Abstract Background: Intestinal mucosal microvascular endothelial cells (MEC) have multiple functions and play an important role in intestinal bowel diseases (IBD). Quercetin is a flavonoid found in many plants and fruits. It was reported that quercetin can treat several gastrointestinal cancers, but its effect on bacterial enteritis and pyroptosis-related diseases has been rarely studied. This article aims to explore the effect and mechanism of quercetin on inflammatory injury and pyroptosis of RIMVECs.Methods: The inflammatory damage and pyroptosis in RIMVECs were induced by LPS and ATP. Real-time quantitative polymerase chain reaction (RT-qPCR), western blot analysis, enzyme-linked immunosorbent assay (ELISA) and immunofluorescence methods were used to detect TLR4/NF-κB/NLRP3 pathways, inflammatory factors (IL-1β and IL-18) and pyroptosis-related proteins (Caspase-1 and GSDMD).

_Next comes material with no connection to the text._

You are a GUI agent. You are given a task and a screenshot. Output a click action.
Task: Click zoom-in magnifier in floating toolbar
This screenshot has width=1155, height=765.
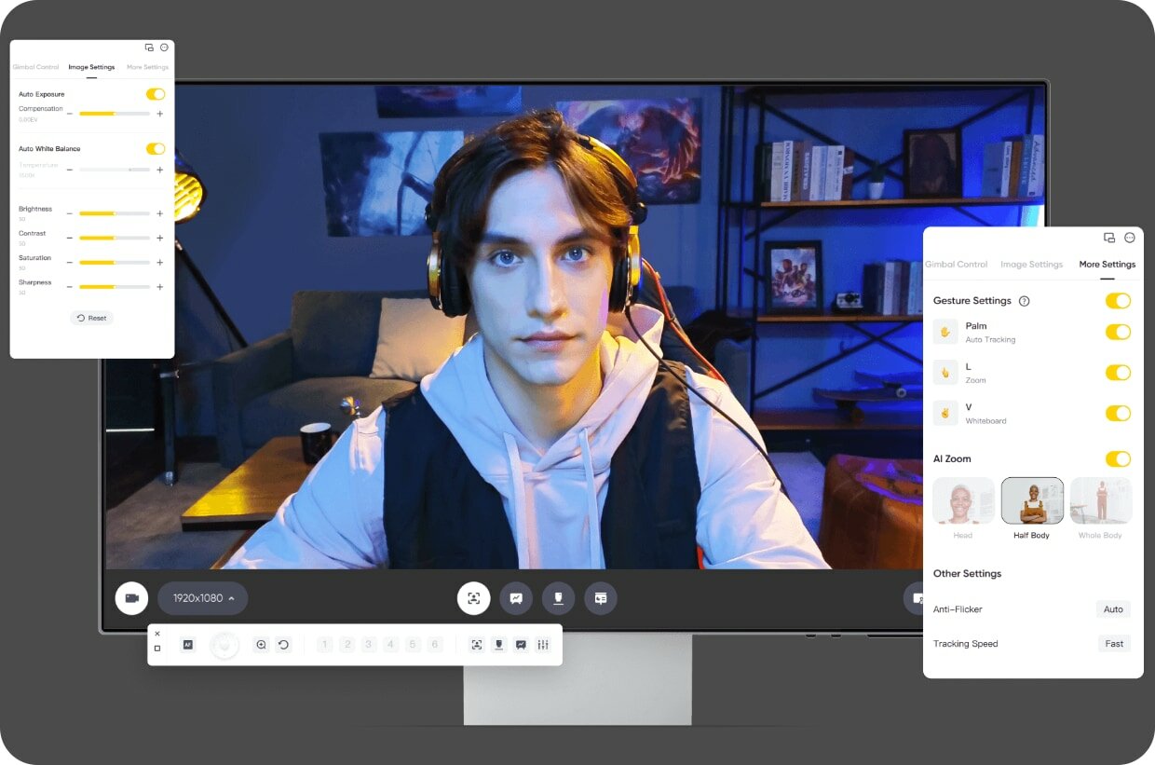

The expression and distribution of ZO-1 were detected by western blot analysis and immunofluorescence method. The late apoptosis and necrosis of cells were measured by cell flow cytometry. Results: The results showed that different concentrations (5, 10, 20μM) of quercetin not only significantly reduced the protein and mRNA levels of TLR4, NLRP3, Caspase-1 and GSDMD, but also down-regulated the protein expression, mRNA and secretion of IL-1β and IL-18. Quercetin also inhibited the phosphorylation of NF-κB p65 and the degradation of IκB. At the same time, quercetin increased the cell migration rate and the expression level of ZO-1, and reduced the number of late apoptotic cells (P<0.05). Conclusions: Our data indicated that Quercetin reduced the inflammatory response and pyroptosis induced by LPS/ATP through the TLR4/NF-κB/NLRP3 pathway, and protected the migration and tight junctions of RIMVECs.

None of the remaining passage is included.